→ **EXERCISE DETAILS**: Look through the records below for the line holding "www.ciro.ca (388, 1289)". Write it out exactly, with each following line through the line holding "Вконтакте (290, 2556)".

(Saved data entries)
========================================================================

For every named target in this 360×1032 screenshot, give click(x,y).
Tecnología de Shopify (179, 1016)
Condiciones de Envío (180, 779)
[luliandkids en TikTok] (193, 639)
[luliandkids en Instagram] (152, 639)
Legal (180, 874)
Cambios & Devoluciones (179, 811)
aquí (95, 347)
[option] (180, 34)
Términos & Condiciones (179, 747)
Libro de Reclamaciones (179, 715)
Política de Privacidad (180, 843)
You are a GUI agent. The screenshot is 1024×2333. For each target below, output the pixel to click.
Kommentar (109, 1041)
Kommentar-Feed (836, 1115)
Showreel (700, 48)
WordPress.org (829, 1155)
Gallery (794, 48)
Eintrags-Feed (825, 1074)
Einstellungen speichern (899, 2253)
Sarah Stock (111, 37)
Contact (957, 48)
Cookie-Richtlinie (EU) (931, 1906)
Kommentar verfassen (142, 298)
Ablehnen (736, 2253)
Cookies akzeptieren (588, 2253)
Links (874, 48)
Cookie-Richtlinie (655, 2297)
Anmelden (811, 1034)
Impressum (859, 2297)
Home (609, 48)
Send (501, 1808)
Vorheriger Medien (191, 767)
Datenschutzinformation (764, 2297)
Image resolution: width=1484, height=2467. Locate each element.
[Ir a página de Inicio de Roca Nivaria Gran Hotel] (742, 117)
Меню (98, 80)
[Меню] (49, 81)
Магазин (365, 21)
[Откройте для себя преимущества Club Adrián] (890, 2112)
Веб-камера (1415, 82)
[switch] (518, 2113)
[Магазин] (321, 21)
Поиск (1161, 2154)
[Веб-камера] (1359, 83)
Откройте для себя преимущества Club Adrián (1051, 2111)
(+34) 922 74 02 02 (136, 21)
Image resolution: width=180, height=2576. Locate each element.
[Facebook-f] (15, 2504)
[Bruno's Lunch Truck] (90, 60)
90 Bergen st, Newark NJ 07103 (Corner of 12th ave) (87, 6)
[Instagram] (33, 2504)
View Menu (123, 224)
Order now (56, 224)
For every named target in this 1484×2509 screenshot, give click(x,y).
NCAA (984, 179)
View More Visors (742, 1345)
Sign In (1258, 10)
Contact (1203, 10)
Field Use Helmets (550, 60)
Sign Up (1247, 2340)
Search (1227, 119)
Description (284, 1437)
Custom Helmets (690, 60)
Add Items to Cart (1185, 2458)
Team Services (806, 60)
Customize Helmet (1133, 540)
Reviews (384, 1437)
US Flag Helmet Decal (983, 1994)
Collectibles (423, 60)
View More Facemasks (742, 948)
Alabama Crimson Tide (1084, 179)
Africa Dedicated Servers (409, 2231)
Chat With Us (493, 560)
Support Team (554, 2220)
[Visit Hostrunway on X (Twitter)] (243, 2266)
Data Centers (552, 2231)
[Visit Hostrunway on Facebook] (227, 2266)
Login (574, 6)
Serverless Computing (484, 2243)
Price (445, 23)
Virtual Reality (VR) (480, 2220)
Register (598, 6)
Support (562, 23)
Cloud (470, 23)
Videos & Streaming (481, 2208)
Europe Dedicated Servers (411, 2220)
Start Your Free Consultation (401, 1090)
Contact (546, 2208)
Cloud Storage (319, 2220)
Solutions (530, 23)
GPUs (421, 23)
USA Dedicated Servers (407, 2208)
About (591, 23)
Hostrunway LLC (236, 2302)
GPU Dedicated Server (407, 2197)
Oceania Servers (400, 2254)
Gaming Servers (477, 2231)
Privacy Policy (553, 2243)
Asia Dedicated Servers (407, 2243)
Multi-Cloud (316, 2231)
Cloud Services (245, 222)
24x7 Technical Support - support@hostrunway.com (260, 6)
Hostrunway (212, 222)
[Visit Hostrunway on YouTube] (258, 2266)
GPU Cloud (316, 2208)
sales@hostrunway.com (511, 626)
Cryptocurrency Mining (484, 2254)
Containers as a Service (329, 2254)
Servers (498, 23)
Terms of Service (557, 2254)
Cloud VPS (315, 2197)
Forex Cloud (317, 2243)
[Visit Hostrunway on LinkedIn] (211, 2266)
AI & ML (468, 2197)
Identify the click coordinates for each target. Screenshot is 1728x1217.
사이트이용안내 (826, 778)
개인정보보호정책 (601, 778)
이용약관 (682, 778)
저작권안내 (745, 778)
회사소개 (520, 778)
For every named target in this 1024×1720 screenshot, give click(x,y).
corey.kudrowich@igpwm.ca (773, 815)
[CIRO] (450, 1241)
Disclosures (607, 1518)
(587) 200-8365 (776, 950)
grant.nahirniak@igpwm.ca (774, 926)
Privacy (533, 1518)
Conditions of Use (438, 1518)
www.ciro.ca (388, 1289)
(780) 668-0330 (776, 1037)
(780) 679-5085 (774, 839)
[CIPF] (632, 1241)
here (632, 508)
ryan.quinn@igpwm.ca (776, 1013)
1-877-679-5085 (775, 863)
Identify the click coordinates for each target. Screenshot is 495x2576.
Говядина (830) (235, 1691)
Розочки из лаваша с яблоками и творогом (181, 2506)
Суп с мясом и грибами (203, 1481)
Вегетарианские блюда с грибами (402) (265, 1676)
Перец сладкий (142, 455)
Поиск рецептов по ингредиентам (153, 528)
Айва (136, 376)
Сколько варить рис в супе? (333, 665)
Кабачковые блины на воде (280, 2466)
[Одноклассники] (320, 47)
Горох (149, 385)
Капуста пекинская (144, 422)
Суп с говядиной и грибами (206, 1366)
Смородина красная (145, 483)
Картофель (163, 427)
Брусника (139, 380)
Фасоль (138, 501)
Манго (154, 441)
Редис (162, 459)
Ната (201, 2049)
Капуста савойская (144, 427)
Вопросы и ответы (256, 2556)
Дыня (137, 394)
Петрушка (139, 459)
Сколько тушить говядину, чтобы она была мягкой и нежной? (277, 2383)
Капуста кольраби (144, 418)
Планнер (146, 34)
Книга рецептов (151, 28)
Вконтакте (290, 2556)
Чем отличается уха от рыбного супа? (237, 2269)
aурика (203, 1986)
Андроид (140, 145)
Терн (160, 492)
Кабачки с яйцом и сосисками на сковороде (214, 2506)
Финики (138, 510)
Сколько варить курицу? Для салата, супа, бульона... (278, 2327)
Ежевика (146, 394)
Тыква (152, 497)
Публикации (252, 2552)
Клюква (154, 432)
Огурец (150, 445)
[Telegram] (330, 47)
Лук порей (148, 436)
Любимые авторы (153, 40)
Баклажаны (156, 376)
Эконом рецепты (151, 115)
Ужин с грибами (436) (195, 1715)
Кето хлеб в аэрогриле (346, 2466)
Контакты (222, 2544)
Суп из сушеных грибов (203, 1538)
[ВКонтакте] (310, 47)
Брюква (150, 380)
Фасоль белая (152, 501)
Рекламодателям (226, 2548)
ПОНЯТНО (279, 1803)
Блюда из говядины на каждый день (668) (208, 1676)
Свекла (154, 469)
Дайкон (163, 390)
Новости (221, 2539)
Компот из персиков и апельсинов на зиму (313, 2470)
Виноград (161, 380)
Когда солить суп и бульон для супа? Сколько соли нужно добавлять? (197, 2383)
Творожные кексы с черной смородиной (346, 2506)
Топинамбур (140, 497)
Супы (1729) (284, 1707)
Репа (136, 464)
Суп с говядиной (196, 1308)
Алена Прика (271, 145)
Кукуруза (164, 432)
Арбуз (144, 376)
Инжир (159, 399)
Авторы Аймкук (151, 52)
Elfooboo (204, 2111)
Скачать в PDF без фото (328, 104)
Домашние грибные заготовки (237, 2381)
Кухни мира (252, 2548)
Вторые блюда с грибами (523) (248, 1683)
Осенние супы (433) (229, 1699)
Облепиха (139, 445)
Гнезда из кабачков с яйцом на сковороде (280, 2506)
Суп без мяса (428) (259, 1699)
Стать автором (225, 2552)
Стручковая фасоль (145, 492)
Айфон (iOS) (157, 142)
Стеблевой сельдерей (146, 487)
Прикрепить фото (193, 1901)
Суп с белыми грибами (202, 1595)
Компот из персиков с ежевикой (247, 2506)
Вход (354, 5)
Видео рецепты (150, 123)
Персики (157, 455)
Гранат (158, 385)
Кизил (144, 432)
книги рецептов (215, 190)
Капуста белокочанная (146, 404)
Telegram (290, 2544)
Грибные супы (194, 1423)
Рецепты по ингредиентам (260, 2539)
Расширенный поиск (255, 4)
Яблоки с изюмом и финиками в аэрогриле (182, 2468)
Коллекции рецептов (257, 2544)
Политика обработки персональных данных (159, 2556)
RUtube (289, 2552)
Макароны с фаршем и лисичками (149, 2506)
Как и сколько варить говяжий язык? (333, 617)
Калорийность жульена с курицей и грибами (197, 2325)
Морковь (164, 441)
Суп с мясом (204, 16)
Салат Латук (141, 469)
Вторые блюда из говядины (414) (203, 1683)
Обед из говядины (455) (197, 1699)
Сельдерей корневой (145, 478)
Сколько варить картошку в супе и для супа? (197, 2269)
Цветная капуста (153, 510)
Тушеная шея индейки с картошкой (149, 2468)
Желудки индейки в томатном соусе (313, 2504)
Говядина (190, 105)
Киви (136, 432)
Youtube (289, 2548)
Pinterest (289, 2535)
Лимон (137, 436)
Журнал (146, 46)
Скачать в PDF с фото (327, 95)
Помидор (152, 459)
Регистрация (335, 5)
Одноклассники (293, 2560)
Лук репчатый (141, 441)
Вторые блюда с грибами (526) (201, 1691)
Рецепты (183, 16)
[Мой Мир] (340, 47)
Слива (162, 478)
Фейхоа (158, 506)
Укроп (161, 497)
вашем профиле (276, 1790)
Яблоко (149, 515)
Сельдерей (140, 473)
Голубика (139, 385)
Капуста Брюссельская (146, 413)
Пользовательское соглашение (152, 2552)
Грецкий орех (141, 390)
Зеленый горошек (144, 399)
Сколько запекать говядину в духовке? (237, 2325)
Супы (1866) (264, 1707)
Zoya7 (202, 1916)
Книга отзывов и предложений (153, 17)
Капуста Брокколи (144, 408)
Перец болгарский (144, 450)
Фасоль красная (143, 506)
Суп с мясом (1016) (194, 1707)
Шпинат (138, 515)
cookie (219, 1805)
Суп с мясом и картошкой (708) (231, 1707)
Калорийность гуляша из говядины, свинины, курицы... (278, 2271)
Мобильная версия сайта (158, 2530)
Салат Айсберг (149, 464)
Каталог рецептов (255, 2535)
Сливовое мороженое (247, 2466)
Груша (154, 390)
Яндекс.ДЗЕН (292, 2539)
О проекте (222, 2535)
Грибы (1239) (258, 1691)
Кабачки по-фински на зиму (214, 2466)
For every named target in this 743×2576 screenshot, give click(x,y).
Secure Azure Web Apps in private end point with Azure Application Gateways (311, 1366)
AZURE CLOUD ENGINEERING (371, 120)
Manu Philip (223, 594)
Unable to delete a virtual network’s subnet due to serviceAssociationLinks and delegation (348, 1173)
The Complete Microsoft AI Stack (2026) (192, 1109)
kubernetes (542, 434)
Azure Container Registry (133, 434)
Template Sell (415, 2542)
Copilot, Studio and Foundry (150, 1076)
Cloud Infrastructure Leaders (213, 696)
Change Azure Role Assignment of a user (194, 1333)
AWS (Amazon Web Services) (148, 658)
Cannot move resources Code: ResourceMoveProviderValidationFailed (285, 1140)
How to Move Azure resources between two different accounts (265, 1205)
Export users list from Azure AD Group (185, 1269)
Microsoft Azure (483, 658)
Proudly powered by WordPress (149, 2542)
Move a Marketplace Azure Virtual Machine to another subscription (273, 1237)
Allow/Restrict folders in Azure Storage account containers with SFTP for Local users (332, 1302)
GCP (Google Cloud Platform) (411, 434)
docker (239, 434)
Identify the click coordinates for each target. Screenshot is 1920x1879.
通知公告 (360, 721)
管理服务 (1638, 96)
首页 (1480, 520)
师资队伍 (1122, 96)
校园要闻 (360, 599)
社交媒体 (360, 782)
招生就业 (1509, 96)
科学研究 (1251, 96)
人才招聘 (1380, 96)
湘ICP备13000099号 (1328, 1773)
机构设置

========================================================================

→ **RESULT FOR THIS EXERCISE**:
www.ciro.ca (388, 1289)
(780) 668-0330 (776, 1037)
(780) 679-5085 (774, 839)
[CIPF] (632, 1241)
here (632, 508)
ryan.quinn@igpwm.ca (776, 1013)
1-877-679-5085 (775, 863)
Identify the click coordinates for each target. Screenshot is 495x2576.
Говядина (830) (235, 1691)
Розочки из лаваша с яблоками и творогом (181, 2506)
Суп с мясом и грибами (203, 1481)
Вегетарианские блюда с грибами (402) (265, 1676)
Перец сладкий (142, 455)
Поиск рецептов по ингредиентам (153, 528)
Айва (136, 376)
Сколько варить рис в супе? (333, 665)
Кабачковые блины на воде (280, 2466)
[Одноклассники] (320, 47)
Горох (149, 385)
Капуста пекинская (144, 422)
Суп с говядиной и грибами (206, 1366)
Смородина красная (145, 483)
Картофель (163, 427)
Брусника (139, 380)
Фасоль (138, 501)
Манго (154, 441)
Редис (162, 459)
Ната (201, 2049)
Капуста савойская (144, 427)
Вопросы и ответы (256, 2556)
Дыня (137, 394)
Петрушка (139, 459)
Сколько тушить говядину, чтобы она была мягкой и нежной? (277, 2383)
Капуста кольраби (144, 418)
Планнер (146, 34)
Книга рецептов (151, 28)
Вконтакте (290, 2556)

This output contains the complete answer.